EXCEPTIONAL COLLEGE TEACHING/LEARNING BEGINS IN PRE-COLLEGE CLASSROOMS: AN INNOVATIVE EXAMPLE


GIBSON, Gail G., Distance Learning, Florida Community College at Jacksonville, 3939 Roosevelt Blvd, Jacksonville, FL 32073 and TEETER, Steven A., Sciences Department, West Stanly High School, 306 E. Red Cross Road, Oakboro, NC 28129, gailandbettygibson@juno.com

Outstanding instructors demonstrate exceptional skills as mentors, coaches, counselors, and leaders of inquiry. Post-secondary instructors (POSI), via graduate training and often as a practitioners in that discipline, are usually very knowledgeable in the academic discipline; actively pursuing professional development in the discipline; and are more involved in service to institution and community than pre-college instructors. POSIs often lament that students lack research, critical thinking, and communication skills, comments especially critical of college freshmen whose high school transcripts include Honors or College Prep courses. Conversely many pre-college instructors (PRCI) note that they lack discipline knowledge and skills to truly prepare their students for the college experience. This becomes a greater concern as pre-secondary school systems move toward requiring research-based projects of high school seniors, and also to elevating the caliber of student work in Honors courses.

The majority of PRCIs surveyed, who would be involved in supervising senior projects and Honors courses, admit the lack of content knowledge or research skills. Such skills are often learned through an undergraduate senior thesis, and later honed in a Masters thesis and/or Ph.D. dissertation. Sadly, many of these graduate programs are now non-thesis programs.

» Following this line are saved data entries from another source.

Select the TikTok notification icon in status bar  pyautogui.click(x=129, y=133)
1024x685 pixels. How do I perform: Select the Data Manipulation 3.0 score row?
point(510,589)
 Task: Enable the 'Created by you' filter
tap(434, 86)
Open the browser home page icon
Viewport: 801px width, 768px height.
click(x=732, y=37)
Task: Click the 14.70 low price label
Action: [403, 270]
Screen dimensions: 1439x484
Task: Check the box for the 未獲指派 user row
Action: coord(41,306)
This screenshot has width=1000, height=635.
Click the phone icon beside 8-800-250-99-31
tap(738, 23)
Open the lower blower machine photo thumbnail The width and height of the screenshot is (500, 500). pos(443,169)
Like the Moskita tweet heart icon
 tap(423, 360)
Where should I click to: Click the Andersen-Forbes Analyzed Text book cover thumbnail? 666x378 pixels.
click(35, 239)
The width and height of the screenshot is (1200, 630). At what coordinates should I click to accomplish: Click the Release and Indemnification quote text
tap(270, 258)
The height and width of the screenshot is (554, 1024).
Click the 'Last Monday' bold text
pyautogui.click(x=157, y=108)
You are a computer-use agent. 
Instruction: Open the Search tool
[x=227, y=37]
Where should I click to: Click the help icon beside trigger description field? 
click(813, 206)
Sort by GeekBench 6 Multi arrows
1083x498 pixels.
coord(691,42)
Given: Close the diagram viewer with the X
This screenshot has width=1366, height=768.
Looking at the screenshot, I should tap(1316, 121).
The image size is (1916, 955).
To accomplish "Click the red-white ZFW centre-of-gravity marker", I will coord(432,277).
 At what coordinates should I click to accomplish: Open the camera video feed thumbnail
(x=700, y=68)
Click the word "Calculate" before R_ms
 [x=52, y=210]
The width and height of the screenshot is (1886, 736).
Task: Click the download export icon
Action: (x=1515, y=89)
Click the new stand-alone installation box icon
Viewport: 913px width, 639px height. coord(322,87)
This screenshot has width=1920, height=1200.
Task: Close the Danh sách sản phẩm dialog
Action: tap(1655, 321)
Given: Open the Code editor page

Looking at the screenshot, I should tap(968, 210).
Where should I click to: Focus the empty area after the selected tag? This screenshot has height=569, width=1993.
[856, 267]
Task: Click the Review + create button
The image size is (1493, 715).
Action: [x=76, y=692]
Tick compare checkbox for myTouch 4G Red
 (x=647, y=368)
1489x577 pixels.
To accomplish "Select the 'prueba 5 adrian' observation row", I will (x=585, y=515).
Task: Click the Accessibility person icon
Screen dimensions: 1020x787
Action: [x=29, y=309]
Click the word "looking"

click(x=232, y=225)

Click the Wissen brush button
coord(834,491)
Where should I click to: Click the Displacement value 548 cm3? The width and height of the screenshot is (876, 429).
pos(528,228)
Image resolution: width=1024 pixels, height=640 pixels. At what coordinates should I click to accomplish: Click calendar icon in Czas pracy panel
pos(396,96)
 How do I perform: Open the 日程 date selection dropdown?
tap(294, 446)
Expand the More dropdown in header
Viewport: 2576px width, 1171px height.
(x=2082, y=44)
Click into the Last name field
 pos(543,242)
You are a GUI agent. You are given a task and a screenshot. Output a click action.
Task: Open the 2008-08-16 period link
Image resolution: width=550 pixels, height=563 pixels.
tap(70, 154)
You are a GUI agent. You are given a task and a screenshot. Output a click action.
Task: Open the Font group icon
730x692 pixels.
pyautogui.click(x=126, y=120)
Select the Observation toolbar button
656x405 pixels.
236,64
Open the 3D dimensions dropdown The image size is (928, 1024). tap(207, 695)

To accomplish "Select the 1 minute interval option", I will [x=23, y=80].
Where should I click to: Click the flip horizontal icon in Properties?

So, the question is how can this recognized gap be bridged?

We present this innovative teaching/learning strategy of a professional partnership between a PRCI and a POSI. This partnership has resulted in: (1) enhancement of discipline-specific knowledge and research skills for the PRCI; (2) enhancement of teaching skills for the POSI; (3) sharing of that knowledge and skills via multiple in-service programs for other PRCIs; (4) involvement of high school students in field-based research and presentations at student academies of science and science fairs; and (5) college-bound students with a better grasp of critical thinking, and research skills.

The basis of this particular partnership began in 1982 with the recognition of Ediacaran fossils in late Precambrian strata of Stanly County, NC. That discovery has fostered years of joint field-based research, publications and presentations, teacher in-service training, and student participation.